As our family sat around the dinner table one night, my husband asked our son to look up Proverbs 6:2,3. For several months we'd been reading a proverb a night to pick up some wisdom. We thought it would be good for our children.
But that night, as my second-grader read the verses, I was the one squirming in my seat.
"If you have been...ensnared by the words of your mouth," Billy read, "then do this to free yourself,...go and humble yourself (New International Version)."
As I heard this proverb, God spoke to me clearly.
A few days earlier, I'd enthusiastically told my Sunday-school class how a friend had prayed and given her life to Christ. I'd also told my classmates about the sinful lifestyle my friend lived. Immediately I felt convicted of betraying her confidence.
Now I knew that God was telling me to confess my lack of discretion to the class. The next Sunday found me standing uncomfortably before them, asking their forgiveness.
Our God speaks to us through His Word. It's one of the great benefits of the Bible -- perhaps the greatest.
He shows us who we are, who He is and where we need to change to become like Him. Sometimes we squirm, other times we're comforted, always we know He's talking about our particular circumstances.
And when God speaks, He actually likes talking to us. That knowledge alone keeps us coming back for more.
"I believe that much of our religious unbelief is due to a wrong conception of and a wrong feeling for the Scriptures of Truth," wrote A.W. Tozer in The Pursuit of God. "[We think that] a silent God suddenly began to speak in a book, and when the book was finished, lapsed back into silence again forever.
"Now we read the book as the record of what God said when He was for a brief time in a speaking mood. With notions like that in our heads how can we believe? The facts are that God is not silent, has never been silent. It is the nature of God to speak."
But if God is speaking to us in the Bible, are we listening?
According to a survey of religious behavior and beliefs taken last year by the Barna Research Group, 69 percent of adult Americans consider themselves religious, but only 38 percent read the Bible in a typical week.
It's as if we want to know God, but we're not interested in what He says. We glance at the Bible with a "been there, done that" attitude.

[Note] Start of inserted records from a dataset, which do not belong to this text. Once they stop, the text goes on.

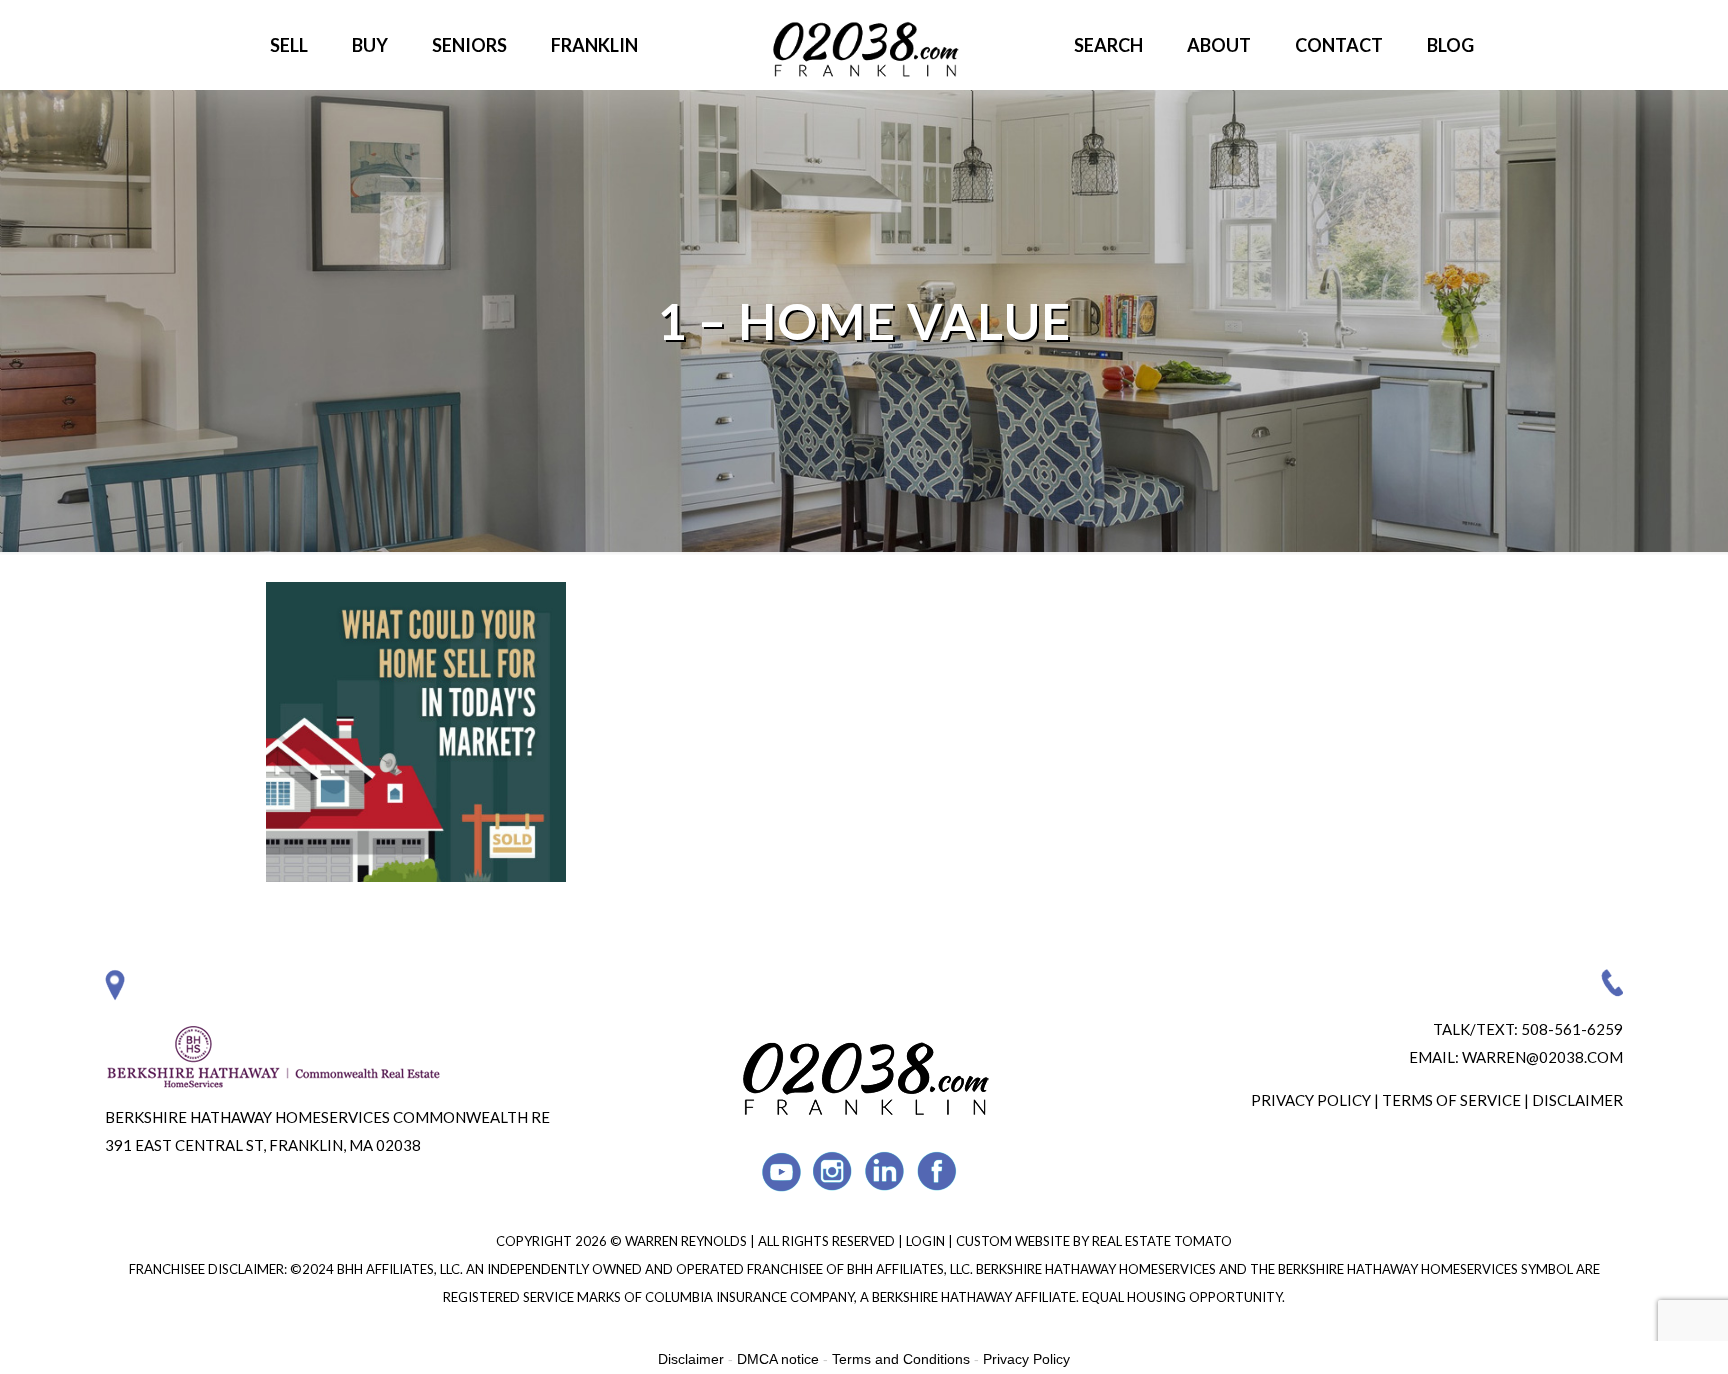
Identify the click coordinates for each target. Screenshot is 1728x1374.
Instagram (833, 1171)
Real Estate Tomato (1162, 1241)
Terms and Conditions (901, 1359)
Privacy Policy (1311, 1100)
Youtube (781, 1171)
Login (927, 1241)
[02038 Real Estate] (864, 45)
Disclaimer (1577, 1100)
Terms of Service (1451, 1100)
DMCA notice (778, 1359)
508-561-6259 (1572, 1029)
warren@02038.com (1542, 1057)
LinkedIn (885, 1171)
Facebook (937, 1171)
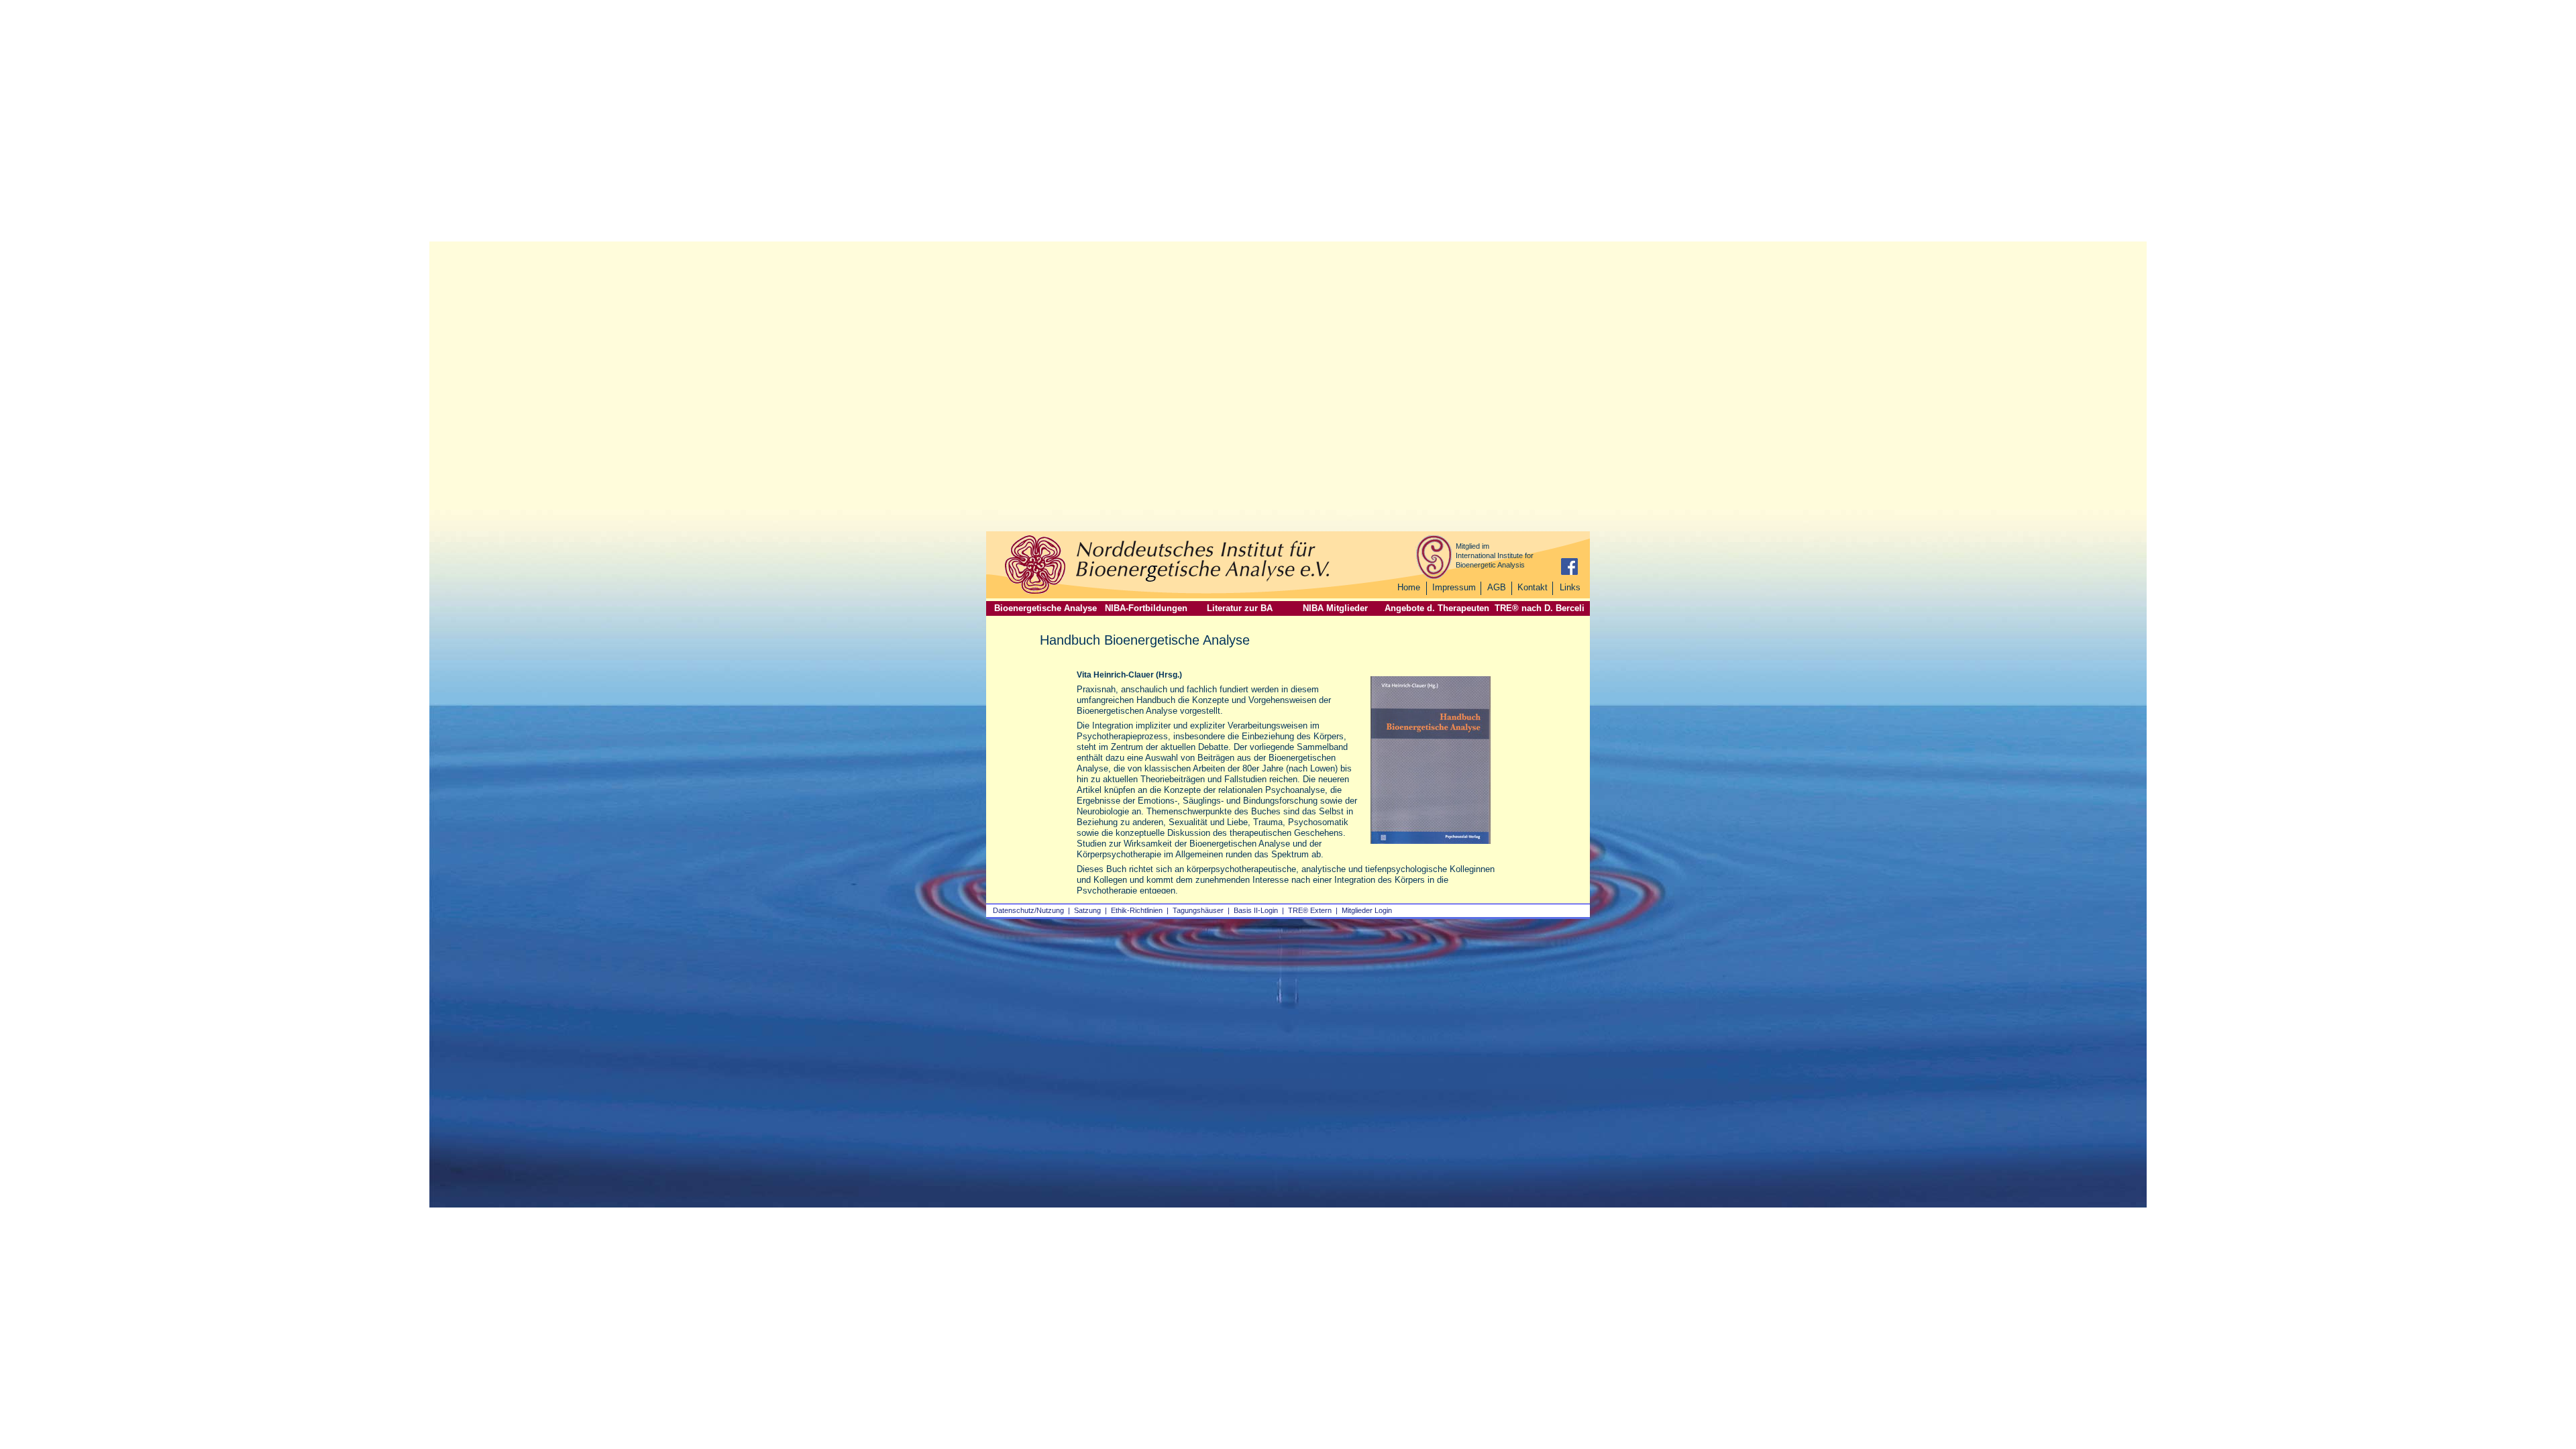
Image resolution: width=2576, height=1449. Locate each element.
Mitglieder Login (1367, 910)
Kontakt (1532, 587)
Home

Yet God and His Word are interwoven.
"No one ever graduates from Bible study," said Everett Harris, "until he meets its Author face to face." When we meet Him, we realize our need to change.
Several years ago, just after returning from a missionary assignment, my husband and I were invited to a Christmas banquet. I knew it was going to be formal so I chose an exquisite dress from my closet.
Walking into the building I felt perfectly dressed, but when I stepped into the banquet room I wanted to disappear. My blue pastel dress stuck out from the sea of dark velvets like a poinsettia in a bridal bouquet.
After 11 years in a culture where seasonal wardrobes were unimportant, I'd forgotten a crucial detail. I wanted to run home and change clothes, but that was impossible.
Of course, God is much more concerned with how we look on the inside than on the outside. But so often we walk into His presence feeling adequately dressed, then when He holds up His Word, we see ourselves reflected and realize we're dressed all wrong.
"A mirror reveals the personal appearance of the one who looks into it," wrote Ruth Paxson in Life on the Highest Plane. "The Bible is just such a revelation of man. In it we see the human heart mirrored exactly as it is in the sight of God."
The flaws that we hide from others cannot be hidden from God. He sees the sinful motives, the wrong attitudes and faulty beliefs. Then He cares enough to point them out and nudge us to wholeness.
We should be concerned if spending time in the Bible doesn't change us.
"Why is it that Christians spend years in the study of God's Word and remain unchanged where it counts, even hardened?" asks Larry Crabb in Inside Out. "Surely, the problem is not with the Bible. But something is wrong when a sharp 2-edged sword glances off our skin without even drawing blood...
"The mood of the Bible is relational, personal. Study it, yes. Read commentaries. Take notes during sermons. But do it all for the purpose of better knowing God, yourself and others so you become more loving. Our time in the Bible should reach deeply into our heart where the core problems lie."
If we approach the Bible expecting God to speak to us, He will reach in deeper than we ever could have imagined. For the Word of God "pierces as far as the division of soul and spirit, of both joints and marrow" (Hebrews 4:12).
And if God is delving that deep, He's certainly going to show us who we are, who He is and how we can change to become like Him.